» TEXT UNDER STUDY
:::::

Around the first of September I tend to have memories of my days selling books door to door during my college summers. I worked in what was called the Bible division, because the lead book was a family Bible. I didn’t sell many, since most everyone living in my territories already seemed to have a family Bible. But we had other books to sell–a medical encyclopedia and storybooks for children, among them. And our company, Southwestern, in Nashville, was keen to try out new books. It still is, from what I can tell.
I think the reason I recall those days at this time of year is that during the first week of September we delivered books ordered during the previous three months. So by September we knew how well we’d done, and also that our 13-hour workdays would end soon and we’d be back in class, with some free time at last. Compared with the bookfield, as we called it, college was easy.
I first heard about the book business when I was a high school junior, in Dallas. I met some college guys from Southern Methodist University who netted far more selling books than I made mowing grass. It was intriguing to me, the idea of going off to some other state and seeing what you could do on your own. I wanted to be a bookman.
My parents relented as I finished high school. I memorized the various sales talks and caught a ride to Nashville, where I spent a week in “sales school.” It was held at Peabody College, right next to Vanderbilt, which I’d never seen before but where I was to matriculate that fall. The reading list included such classics as Frank Bettger’s How I Raised Myself from Failure to Success in Selling. Of course, no one wanted to start out a failure.
Our sales crew was sent to central Georgia. My roommate and I rented a place in Perry. I didn’t have a car but rode a bike or hitched rides. In August I paid $300 for a brown 1961 Plymouth Belvedere with a broken radio and a rusting trunk. It was my deliverymobile.

:::::

» YOUR TASK
In the passage about selling books door to door, what did the writer pay for the brown 1961 Plymouth Belvedere? None of the material has any bearing on the exercise.

» MATERIAL SUPPLIED
:::::

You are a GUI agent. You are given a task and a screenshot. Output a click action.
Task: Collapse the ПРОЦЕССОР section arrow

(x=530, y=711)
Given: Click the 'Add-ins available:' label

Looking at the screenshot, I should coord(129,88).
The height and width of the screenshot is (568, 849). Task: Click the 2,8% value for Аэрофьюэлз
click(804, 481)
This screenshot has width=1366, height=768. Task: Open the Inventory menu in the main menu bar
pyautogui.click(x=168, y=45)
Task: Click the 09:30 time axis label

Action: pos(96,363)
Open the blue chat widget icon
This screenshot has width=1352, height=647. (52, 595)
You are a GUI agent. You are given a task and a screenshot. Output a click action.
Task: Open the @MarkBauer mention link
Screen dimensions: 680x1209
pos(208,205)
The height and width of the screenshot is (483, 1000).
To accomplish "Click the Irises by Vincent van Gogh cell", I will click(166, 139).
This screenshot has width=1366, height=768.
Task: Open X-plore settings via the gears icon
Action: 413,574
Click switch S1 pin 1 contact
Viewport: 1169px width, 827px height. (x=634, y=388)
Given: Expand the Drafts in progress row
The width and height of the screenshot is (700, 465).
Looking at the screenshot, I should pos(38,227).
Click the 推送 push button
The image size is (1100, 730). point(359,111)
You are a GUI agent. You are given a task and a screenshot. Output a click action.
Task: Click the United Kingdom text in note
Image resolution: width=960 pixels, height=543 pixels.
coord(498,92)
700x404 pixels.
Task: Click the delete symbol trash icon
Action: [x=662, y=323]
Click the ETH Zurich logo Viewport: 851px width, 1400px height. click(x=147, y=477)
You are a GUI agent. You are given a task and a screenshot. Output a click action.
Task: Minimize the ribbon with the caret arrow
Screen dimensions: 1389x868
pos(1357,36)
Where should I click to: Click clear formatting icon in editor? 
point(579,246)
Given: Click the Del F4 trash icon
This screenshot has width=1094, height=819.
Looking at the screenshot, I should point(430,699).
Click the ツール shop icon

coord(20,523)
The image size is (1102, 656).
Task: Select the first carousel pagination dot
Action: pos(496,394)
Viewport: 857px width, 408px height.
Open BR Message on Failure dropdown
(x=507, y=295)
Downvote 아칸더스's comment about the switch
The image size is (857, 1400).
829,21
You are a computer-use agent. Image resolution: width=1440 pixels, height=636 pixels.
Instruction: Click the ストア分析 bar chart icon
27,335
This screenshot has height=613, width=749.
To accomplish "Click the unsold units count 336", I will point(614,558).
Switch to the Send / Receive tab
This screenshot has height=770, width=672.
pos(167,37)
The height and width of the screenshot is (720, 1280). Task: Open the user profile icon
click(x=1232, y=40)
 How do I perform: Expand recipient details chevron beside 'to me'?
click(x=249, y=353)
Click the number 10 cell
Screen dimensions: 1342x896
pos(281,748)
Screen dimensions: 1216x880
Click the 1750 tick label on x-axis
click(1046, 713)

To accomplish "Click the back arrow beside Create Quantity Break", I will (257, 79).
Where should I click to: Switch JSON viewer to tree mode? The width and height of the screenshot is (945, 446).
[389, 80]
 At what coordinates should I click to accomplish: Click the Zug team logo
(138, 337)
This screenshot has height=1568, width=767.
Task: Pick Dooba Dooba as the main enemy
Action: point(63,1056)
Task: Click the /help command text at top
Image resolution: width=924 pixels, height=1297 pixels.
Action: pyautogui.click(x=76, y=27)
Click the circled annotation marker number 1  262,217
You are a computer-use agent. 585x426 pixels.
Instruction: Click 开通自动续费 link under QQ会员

:::::

» TASK ANSWER
$300